** To do **
Within the records below, reproduce without change the lines from the line that has "This screenshot has width=1516, height=568." through the line that has "Click red arrow add-to-address-list icon", and only those.

** Record extracts **
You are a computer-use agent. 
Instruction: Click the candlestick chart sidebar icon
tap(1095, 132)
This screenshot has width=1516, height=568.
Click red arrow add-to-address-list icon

--

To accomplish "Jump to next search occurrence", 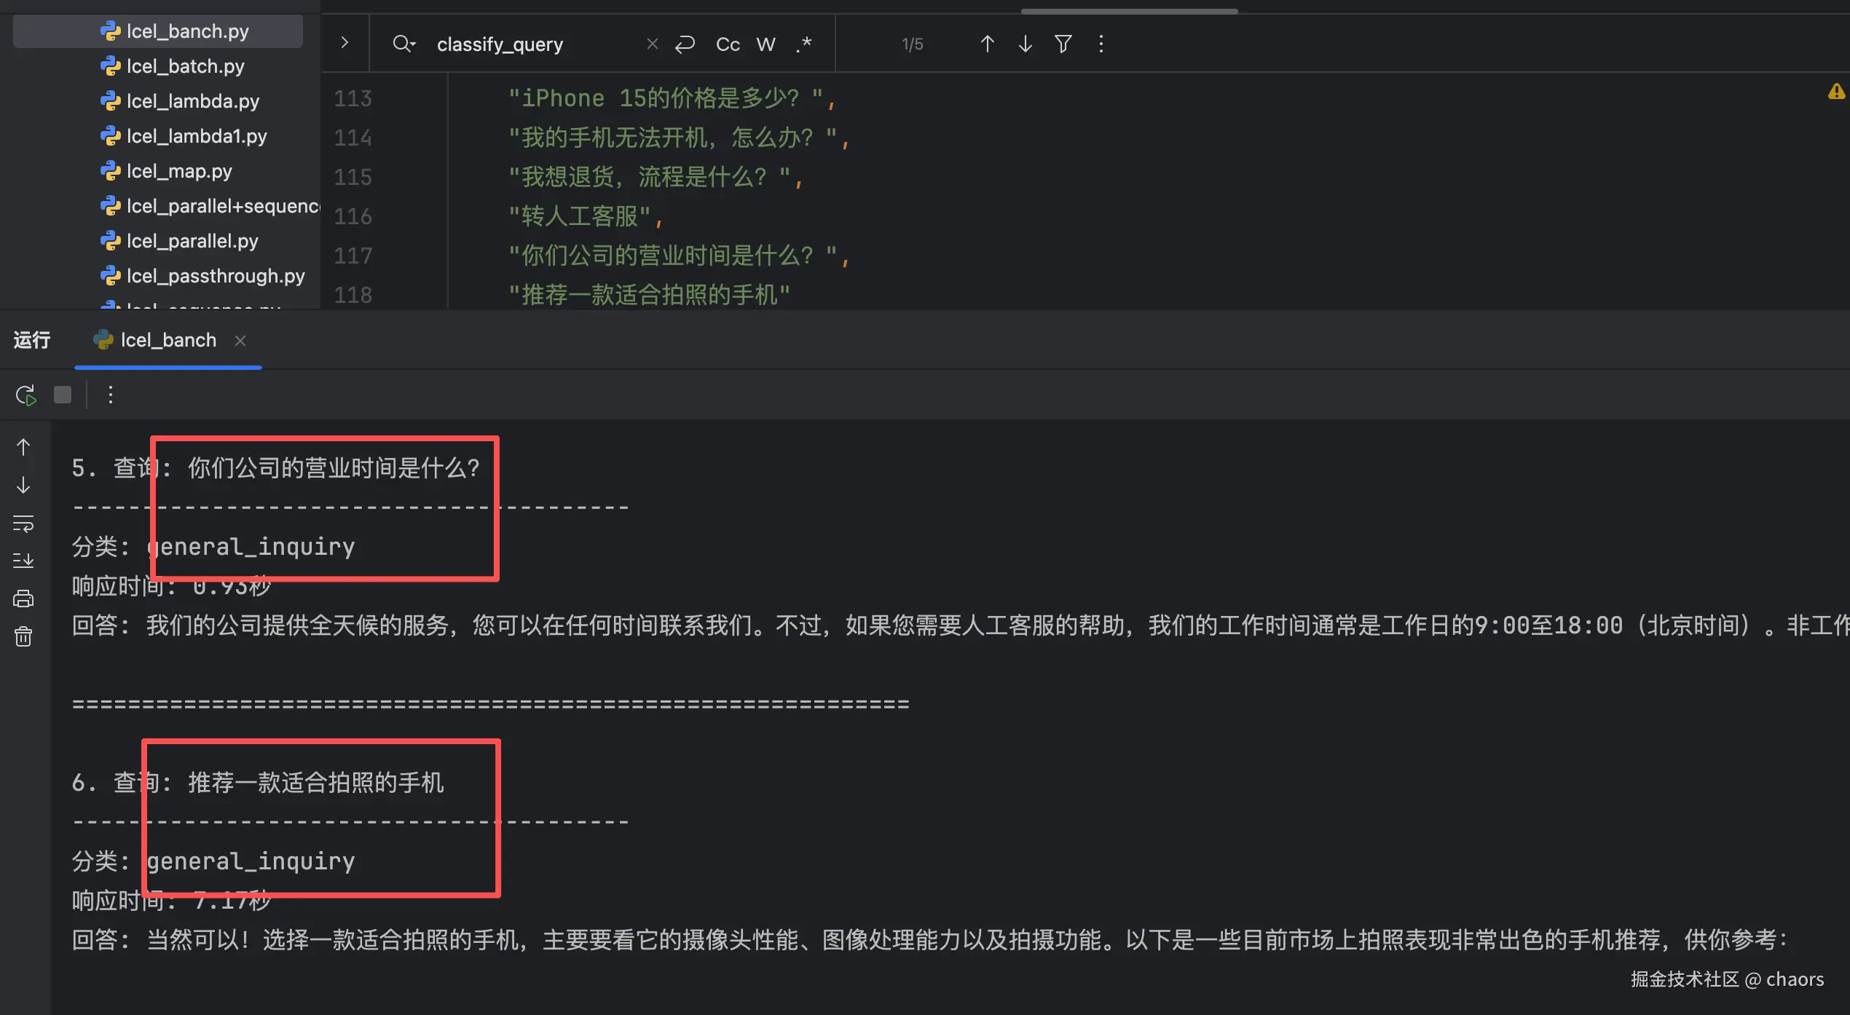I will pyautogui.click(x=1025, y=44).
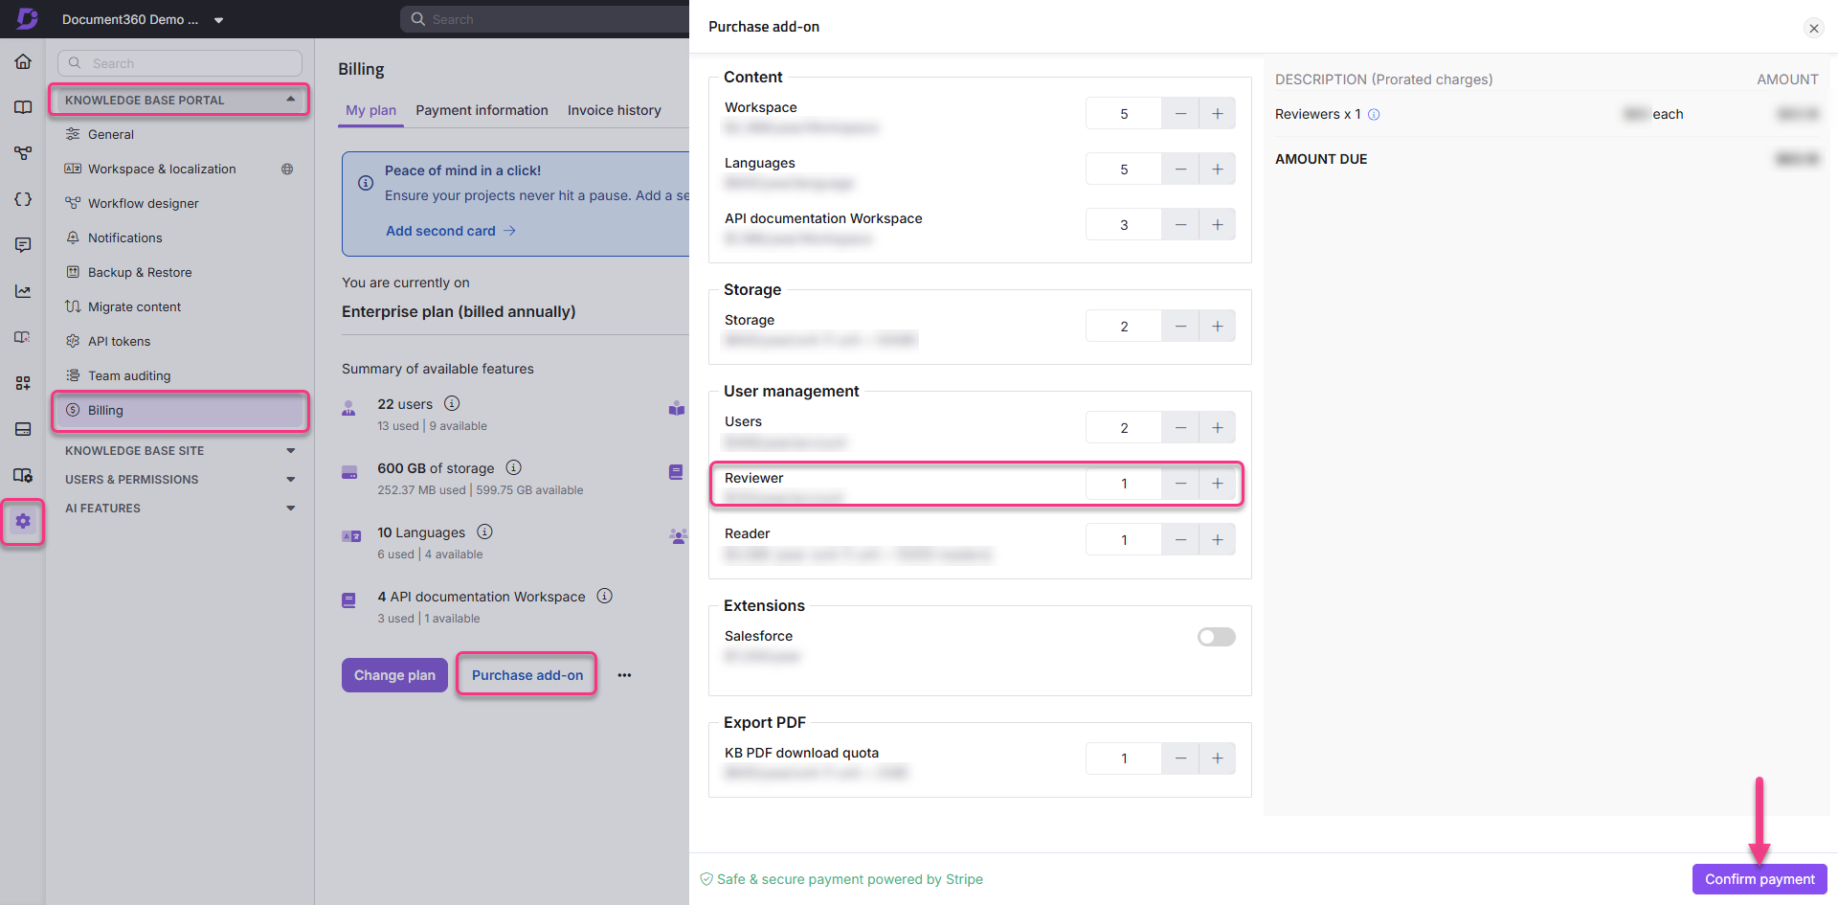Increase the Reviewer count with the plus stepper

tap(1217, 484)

--

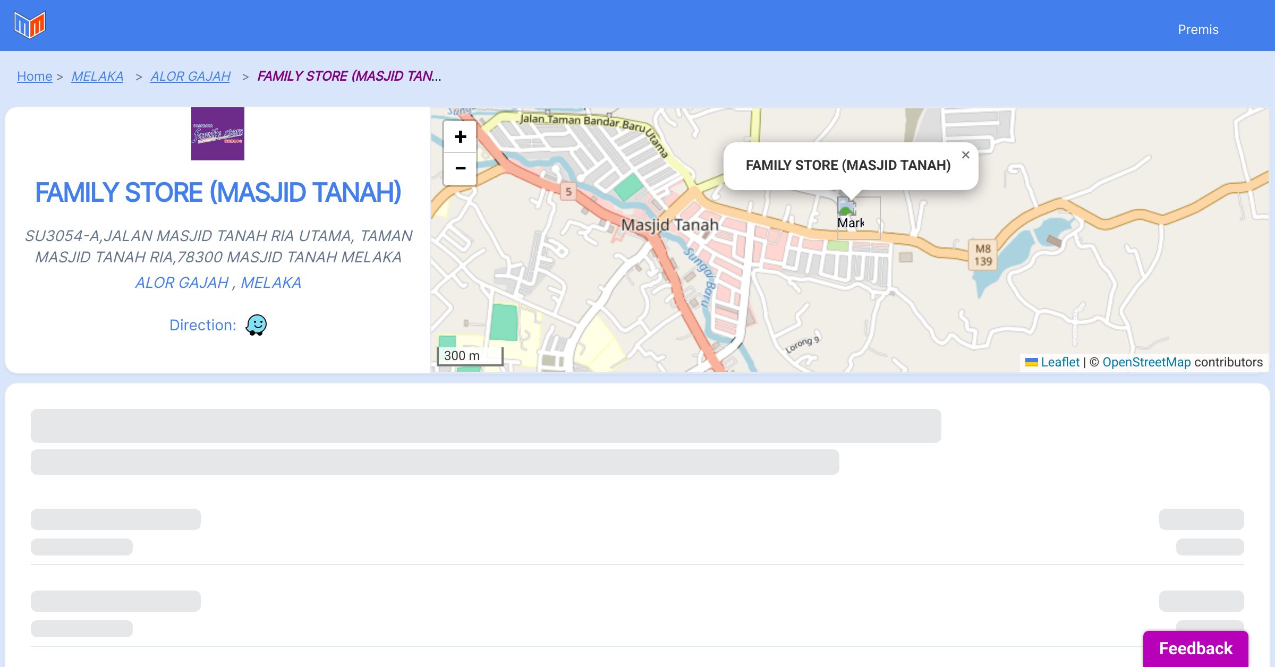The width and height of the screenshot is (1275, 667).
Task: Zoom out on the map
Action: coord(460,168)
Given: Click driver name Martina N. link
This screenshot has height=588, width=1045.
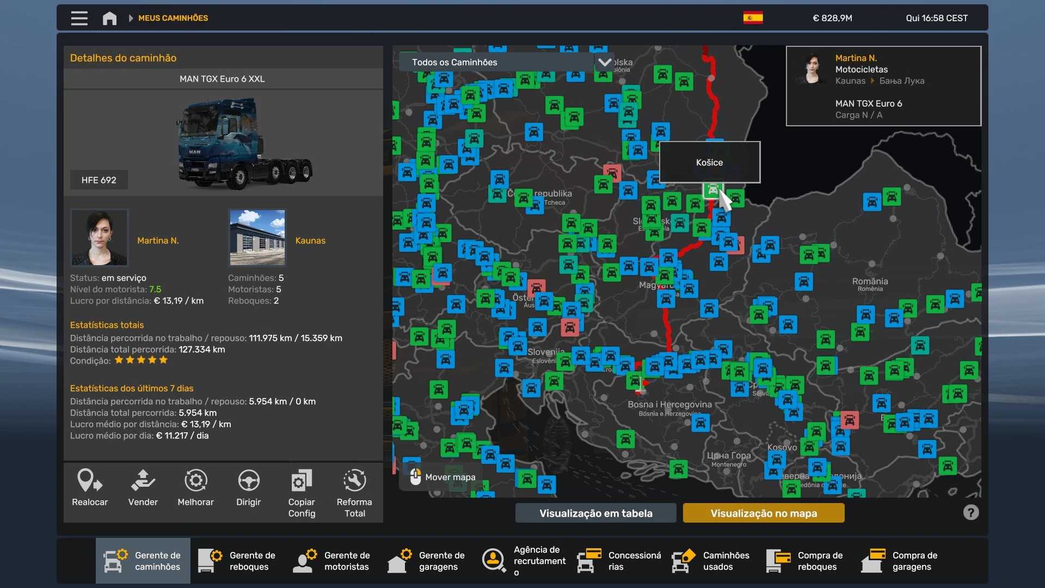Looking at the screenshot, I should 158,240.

** Result for this task **
This screenshot has width=1516, height=568.
Click red arrow add-to-address-list icon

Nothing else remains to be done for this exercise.